What About Women? A Spirit-to-Spirit Expose, by Deborah Brunt
[This book was provided free of charge by Bostick Communications in exchange for an honest review.]
As the second book that I have reviewed recently by the same author , this book covers a slightly different but often overlapping ground. This book deals specifically with the role of women in the church, and does so in a way that is hard to do justice to. On the one hand, it would be all too easy to be extremely harsh on this book given its strident tone (and the way that the book’s raw wounds belie the claims of the author to be “over” the abuse she suffered as an outspoken woman in the Southern Baptist Convention), the illogical nature of the organization of the book, and the way in which the book appears to deliberately eschew logic and reason in exchange for a supposedly Holy Spirit-inspired emotionalism while simultaneously getting involved in a host of needless wrangling over words (see 1 Timothy 6:3-5). On the other hand, once you cast aside the emotionally heavy language and the questionable claims for direct spiritual revelation, the author’s point-of-view about authority is not far removed from my own at all, once she stops attacking the anti-female bias of much of Hellenistic Christianity and actually gets down to defining her own view of the role of women in God’s Church.
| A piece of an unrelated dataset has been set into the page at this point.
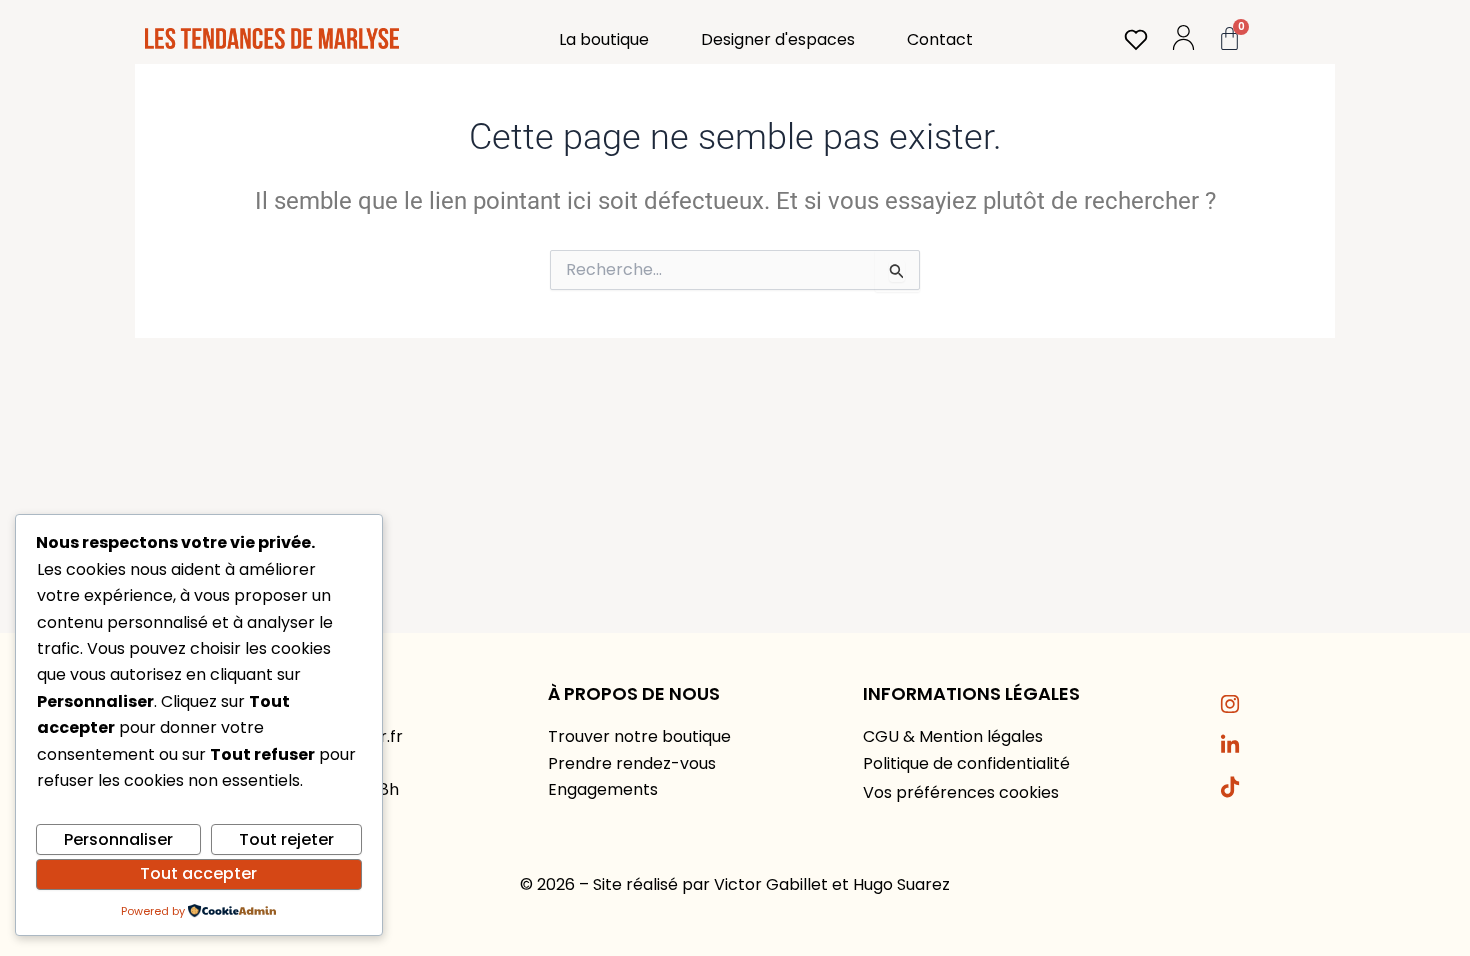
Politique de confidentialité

This is a book that I did not view very highly at all for the first half of its material or so, which seemed a bit gratuitously overemotional and anti-male (something I tend to take rather personally). It is only in the later part of the book, which focuses more on the Bible and less on politics, that I recognized that the author’s fierce rhetoric disguised a large measure of sympathy the author and I share about righting historical wrongs at least by putting them in the past and growing beyond them. Furthermore, the author deserves considerable credit for the rare feat of attacking the entire unscriptural facade of authoritarian domination in churches rather than merely desiring for women to receive their fair share of corrupt hierarchies and domineering tyranny. Again, despite the fact that I found her marriage blessing a bit unsettling (in chapter 13, as it makes no point to give the order of the materials in this book, which are not organized in anything resembling a logical flow, but require a reader to piece through a lot of seemingly unrelated material), at least she can be given credit for trying to appeal to singles.
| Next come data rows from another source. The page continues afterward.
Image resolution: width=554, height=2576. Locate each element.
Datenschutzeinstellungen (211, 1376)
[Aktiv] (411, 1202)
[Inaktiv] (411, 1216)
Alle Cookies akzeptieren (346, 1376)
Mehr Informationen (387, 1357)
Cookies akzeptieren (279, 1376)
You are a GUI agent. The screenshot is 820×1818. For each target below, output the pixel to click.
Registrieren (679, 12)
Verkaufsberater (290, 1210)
This book is primarily designed for women. I imagine there might be some men who would appreciate this book, but those men who did read this book would be well advised not to judge the book too quickly, before recognizing that the author’s hostility towards abuse and domination are not hostility towards men per se but rather the way in which men have demanded submission from women without providing the example of self-sacrificial love. Likewise, the author’s occasional overreaches (claiming women as apostles, for example, or her vocal and partisan favor of the TNIV paraphrase) in making her argument do not detract from the fact that the Bible does grant gifts of teaching and prophecy to women, and that a decent and honorable man will respect the judgment and opinion of women, whether inside of the family or not. The last chapter in particular is a genuinely and warmly Christian work, commenting on the mutuality of respect and submission, the widespread nature of God’s gifts, the need to respect personhood for all of those created in the image of God. It is a shame, almost, that one has to puzzle through and interpret so many seemingly hostile words and expressions before one finds the essential moderation of position concerning the role of women in the ekklesia that the author and I share.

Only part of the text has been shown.